### The problem
Lines with the word "agent" in them are the ones to copy from the records.

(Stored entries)

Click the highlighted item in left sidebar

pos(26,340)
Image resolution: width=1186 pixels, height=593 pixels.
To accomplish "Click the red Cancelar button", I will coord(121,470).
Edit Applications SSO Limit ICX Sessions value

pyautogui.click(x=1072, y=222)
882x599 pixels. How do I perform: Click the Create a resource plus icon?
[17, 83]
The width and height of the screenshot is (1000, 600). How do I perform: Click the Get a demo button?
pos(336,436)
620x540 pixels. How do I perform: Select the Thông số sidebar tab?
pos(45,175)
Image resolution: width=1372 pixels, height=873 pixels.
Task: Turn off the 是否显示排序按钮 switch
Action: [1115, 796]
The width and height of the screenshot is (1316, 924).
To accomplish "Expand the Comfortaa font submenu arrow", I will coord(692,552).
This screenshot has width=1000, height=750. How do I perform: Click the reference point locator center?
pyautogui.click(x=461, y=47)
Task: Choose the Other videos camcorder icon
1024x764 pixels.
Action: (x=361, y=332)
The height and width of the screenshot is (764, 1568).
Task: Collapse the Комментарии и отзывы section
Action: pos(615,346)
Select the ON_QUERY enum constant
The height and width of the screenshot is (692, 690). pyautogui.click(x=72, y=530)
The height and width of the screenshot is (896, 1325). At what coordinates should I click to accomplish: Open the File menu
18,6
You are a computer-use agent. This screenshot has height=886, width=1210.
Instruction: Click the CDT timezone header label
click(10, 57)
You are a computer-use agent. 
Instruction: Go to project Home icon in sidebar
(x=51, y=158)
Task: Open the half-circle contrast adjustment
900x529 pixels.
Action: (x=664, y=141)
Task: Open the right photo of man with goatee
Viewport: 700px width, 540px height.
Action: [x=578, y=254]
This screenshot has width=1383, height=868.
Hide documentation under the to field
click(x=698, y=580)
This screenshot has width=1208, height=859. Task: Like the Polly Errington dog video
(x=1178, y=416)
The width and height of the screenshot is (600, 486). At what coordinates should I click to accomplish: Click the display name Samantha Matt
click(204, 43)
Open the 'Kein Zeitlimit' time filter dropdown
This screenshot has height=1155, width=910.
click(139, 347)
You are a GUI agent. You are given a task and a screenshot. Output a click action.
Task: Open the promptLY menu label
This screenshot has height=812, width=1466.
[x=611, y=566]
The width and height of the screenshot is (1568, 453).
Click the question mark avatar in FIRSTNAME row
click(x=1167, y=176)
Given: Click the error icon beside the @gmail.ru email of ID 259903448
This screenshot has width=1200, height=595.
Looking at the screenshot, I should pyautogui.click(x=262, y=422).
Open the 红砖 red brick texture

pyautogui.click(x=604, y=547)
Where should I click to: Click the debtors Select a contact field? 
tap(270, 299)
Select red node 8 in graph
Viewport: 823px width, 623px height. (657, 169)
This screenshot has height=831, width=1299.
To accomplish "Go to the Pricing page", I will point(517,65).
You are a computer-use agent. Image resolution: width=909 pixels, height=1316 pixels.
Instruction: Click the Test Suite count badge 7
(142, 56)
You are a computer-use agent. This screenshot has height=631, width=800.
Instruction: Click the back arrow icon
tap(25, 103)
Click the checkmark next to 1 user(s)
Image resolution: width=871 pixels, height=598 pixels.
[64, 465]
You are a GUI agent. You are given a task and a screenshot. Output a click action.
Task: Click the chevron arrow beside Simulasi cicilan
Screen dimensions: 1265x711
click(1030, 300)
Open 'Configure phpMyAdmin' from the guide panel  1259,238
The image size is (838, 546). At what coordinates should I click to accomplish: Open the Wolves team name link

### Answer for the task
You are a computer-use agent. This screenshot has height=886, width=1210.
You are a computer-use agent. 
You are a GUI agent. You are given a task and a screenshot. Output a click action.
You are a computer-use agent. Image resolution: width=909 pixels, height=1316 pixels.
You are a computer-use agent. This screenshot has height=631, width=800.
You are a GUI agent. You are given a task and a screenshot. Output a click action.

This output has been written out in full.